- Problem details: Render every line of the entries below as a numbered list, dropping any blank lines.

==============================

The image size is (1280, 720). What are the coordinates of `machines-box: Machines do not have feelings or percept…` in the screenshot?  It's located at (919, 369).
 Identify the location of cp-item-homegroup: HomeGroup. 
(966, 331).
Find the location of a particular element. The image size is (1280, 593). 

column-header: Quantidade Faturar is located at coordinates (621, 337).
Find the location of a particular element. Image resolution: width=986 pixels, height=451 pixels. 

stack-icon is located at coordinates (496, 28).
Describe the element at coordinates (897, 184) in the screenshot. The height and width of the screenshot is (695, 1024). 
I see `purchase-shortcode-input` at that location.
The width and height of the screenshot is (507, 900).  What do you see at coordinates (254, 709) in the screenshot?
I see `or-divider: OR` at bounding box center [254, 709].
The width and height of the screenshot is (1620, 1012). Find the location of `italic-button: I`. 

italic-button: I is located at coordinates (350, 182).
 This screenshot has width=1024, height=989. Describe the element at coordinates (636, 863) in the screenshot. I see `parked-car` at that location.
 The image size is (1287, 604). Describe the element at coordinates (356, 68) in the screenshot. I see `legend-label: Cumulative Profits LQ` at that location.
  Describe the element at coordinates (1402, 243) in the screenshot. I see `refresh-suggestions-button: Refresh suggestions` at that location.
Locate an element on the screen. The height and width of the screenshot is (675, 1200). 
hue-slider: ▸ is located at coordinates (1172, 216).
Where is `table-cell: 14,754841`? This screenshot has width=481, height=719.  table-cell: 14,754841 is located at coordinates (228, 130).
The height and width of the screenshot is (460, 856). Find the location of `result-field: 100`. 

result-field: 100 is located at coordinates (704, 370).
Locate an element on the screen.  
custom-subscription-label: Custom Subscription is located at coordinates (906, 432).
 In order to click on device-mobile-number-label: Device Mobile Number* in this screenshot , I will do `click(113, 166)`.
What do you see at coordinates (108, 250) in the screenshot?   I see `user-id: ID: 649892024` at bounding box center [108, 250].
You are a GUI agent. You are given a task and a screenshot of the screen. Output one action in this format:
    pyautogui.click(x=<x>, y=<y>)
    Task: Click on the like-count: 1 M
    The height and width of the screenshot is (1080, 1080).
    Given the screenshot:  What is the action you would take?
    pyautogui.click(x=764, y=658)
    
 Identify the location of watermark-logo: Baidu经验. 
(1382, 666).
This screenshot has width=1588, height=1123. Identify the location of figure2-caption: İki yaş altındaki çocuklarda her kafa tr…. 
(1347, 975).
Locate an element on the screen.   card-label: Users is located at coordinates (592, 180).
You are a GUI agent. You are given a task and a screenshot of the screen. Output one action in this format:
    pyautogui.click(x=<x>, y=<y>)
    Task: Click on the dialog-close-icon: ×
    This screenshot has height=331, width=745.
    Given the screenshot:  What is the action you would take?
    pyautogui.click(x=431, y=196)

==============================

- Task answer:
1. The image size is (1280, 720). What are the coordinates of `machines-box: Machines do not have feelings or percept…` in the screenshot?  It's located at (919, 369).
2.  Identify the location of cp-item-homegroup: HomeGroup. 
3. (966, 331).
4. Find the location of a particular element. The image size is (1280, 593). 
5. column-header: Quantidade Faturar is located at coordinates (621, 337).
6. Find the location of a particular element. Image resolution: width=986 pixels, height=451 pixels. 
7. stack-icon is located at coordinates (496, 28).
8. Describe the element at coordinates (897, 184) in the screenshot. The height and width of the screenshot is (695, 1024). 
9. I see `purchase-shortcode-input` at that location.
10. The width and height of the screenshot is (507, 900).  What do you see at coordinates (254, 709) in the screenshot?
11. I see `or-divider: OR` at bounding box center [254, 709].
12. The width and height of the screenshot is (1620, 1012). Find the location of `italic-button: I`. 
13. italic-button: I is located at coordinates (350, 182).
14.  This screenshot has width=1024, height=989. Describe the element at coordinates (636, 863) in the screenshot. I see `parked-car` at that location.
15.  The image size is (1287, 604). Describe the element at coordinates (356, 68) in the screenshot. I see `legend-label: Cumulative Profits LQ` at that location.
16.   Describe the element at coordinates (1402, 243) in the screenshot. I see `refresh-suggestions-button: Refresh suggestions` at that location.
17. Locate an element on the screen. The height and width of the screenshot is (675, 1200). 
18. hue-slider: ▸ is located at coordinates (1172, 216).
19. Where is `table-cell: 14,754841`? This screenshot has width=481, height=719.  table-cell: 14,754841 is located at coordinates (228, 130).
20. The height and width of the screenshot is (460, 856). Find the location of `result-field: 100`. 
21. result-field: 100 is located at coordinates (704, 370).
22. Locate an element on the screen.  
23. custom-subscription-label: Custom Subscription is located at coordinates (906, 432).
24.  In order to click on device-mobile-number-label: Device Mobile Number* in this screenshot , I will do `click(113, 166)`.
25. What do you see at coordinates (108, 250) in the screenshot?   I see `user-id: ID: 649892024` at bounding box center [108, 250].
26. You are a GUI agent. You are given a task and a screenshot of the screen. Output one action in this format:
27.     pyautogui.click(x=<x>, y=<y>)
28.     Task: Click on the like-count: 1 M
29.     The height and width of the screenshot is (1080, 1080).
30.     Given the screenshot:  What is the action you would take?
31.     pyautogui.click(x=764, y=658)
32.  Identify the location of watermark-logo: Baidu经验. 
33. (1382, 666).
34. This screenshot has width=1588, height=1123. Identify the location of figure2-caption: İki yaş altındaki çocuklarda her kafa tr…. 
35. (1347, 975).
36. Locate an element on the screen.   card-label: Users is located at coordinates (592, 180).
37. You are a GUI agent. You are given a task and a screenshot of the screen. Output one action in this format:
38.     pyautogui.click(x=<x>, y=<y>)
39.     Task: Click on the dialog-close-icon: ×
40.     This screenshot has height=331, width=745.
41.     Given the screenshot:  What is the action you would take?
42.     pyautogui.click(x=431, y=196)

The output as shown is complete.